Hi @nbaja,
This is a very common problem. When you look up a height on Wikipedia and elsewhere, it’s almost always a height above sea level. “Sea level” is a bit of a fuzzy concept. It’s made concrete (at least a “mean” sea level is) by various geoid models, but geoid models are messy and irregular. Instead, Cesium uses heights above the WGS84 ellipsoid. This is a nice mathematical approximation of the Earth’s shape, used by GPS and many other things. This definitely doesn’t mean Cesium is inaccurate or otherwise compromising here. But, as always with geospatial data, it’s necessary to keep the coordinate system of your data in mind. A height expressed relative to WGS84 will be different by roughly tens of meters from a height expressed relative to mean sea level. I say “roughly tens of meters” because it’s different in different parts of the world.

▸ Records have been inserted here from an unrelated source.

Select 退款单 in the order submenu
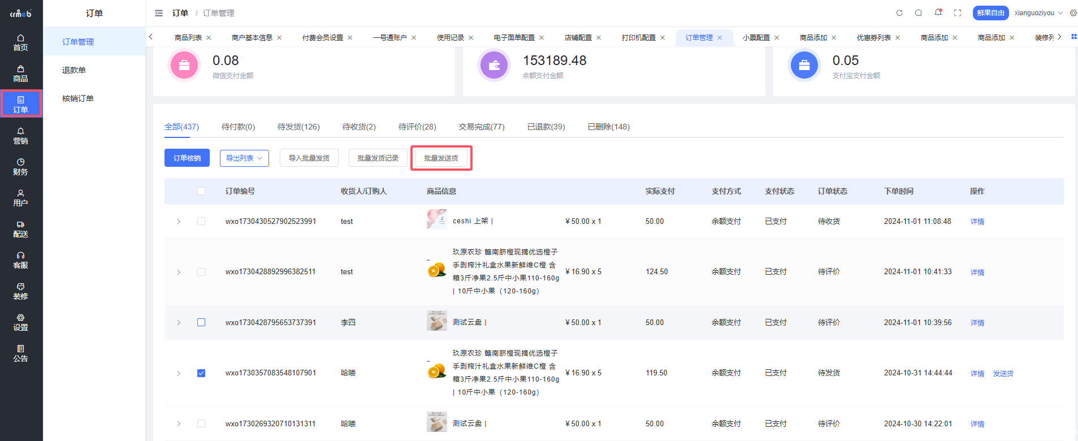The height and width of the screenshot is (441, 1078). pos(74,70)
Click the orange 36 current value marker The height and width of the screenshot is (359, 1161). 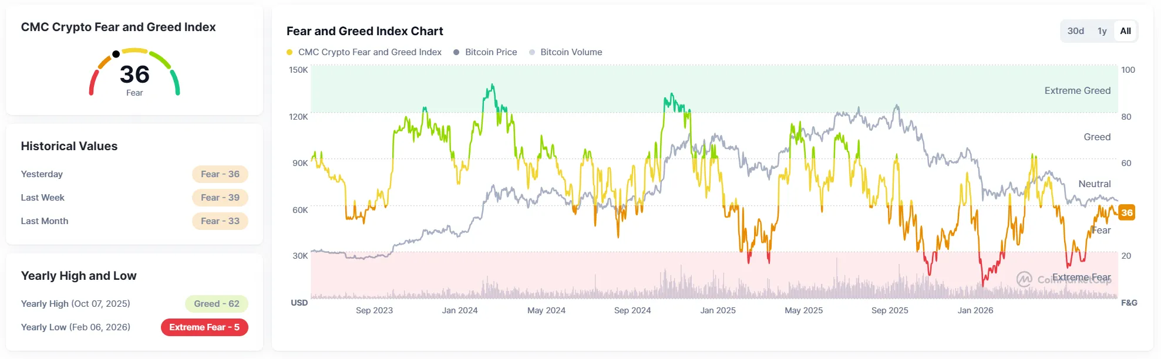pyautogui.click(x=1126, y=212)
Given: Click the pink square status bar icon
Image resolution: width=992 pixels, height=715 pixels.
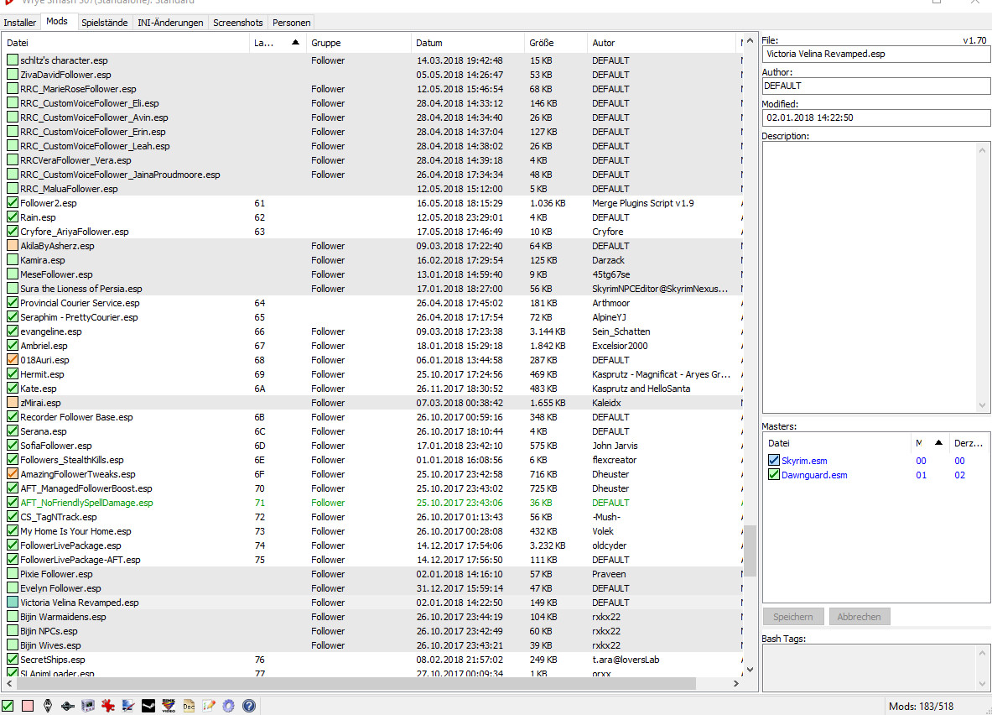Looking at the screenshot, I should [x=28, y=706].
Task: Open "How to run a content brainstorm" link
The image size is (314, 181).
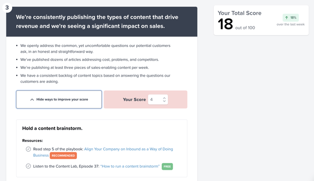Action: click(130, 166)

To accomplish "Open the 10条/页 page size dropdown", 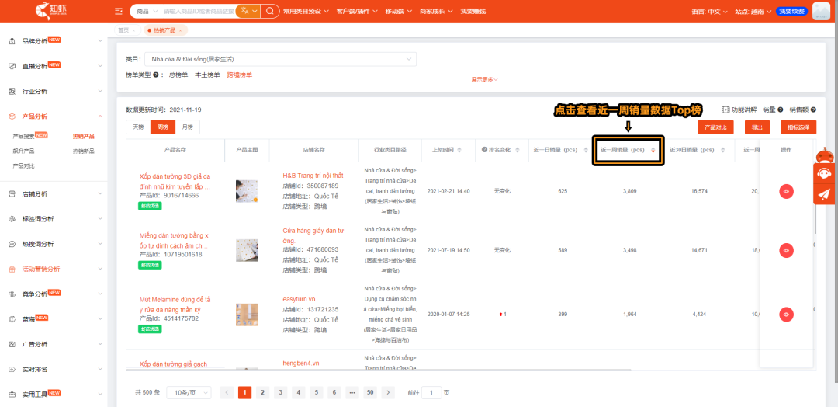I will pyautogui.click(x=189, y=392).
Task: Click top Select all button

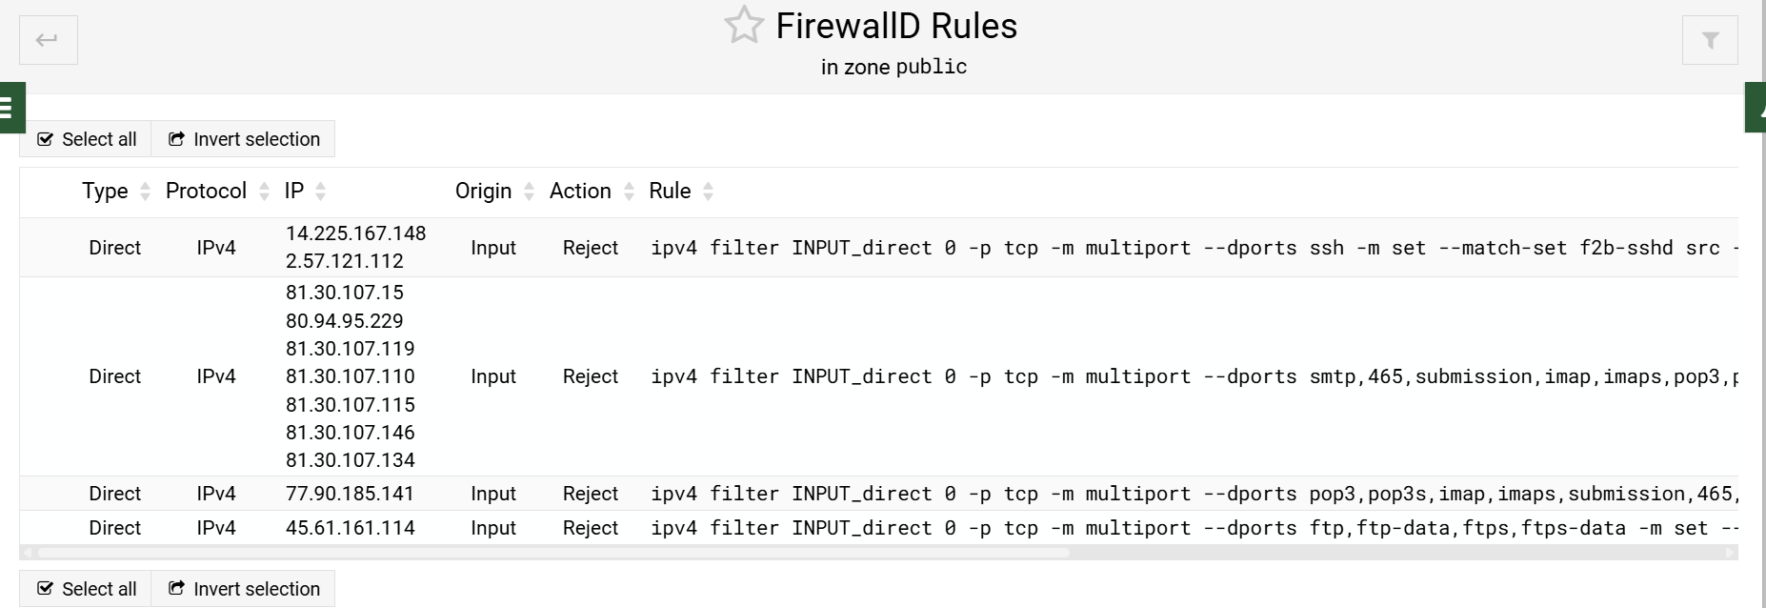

Long story short, you need to compute the difference between WGS84 and MSL and add that to your height from Wikipedia. You can use an online calculator like this one:
https://www.unavco.org/software/geodetic-utilities/geoid-height-calculator/geoid-height-calculator.html
Put in your latitude and longitude of interest. You can just set the “GPS Elevation” to 0. Hit Submit. Then add the displayed “Geoid Height” value to your height from Wikipedia. The value is -23.765 in this case, so you’ll be subtracting about 24 meters.
I don’t know if this will put your Actor precisely on the peak, but it should be much closer.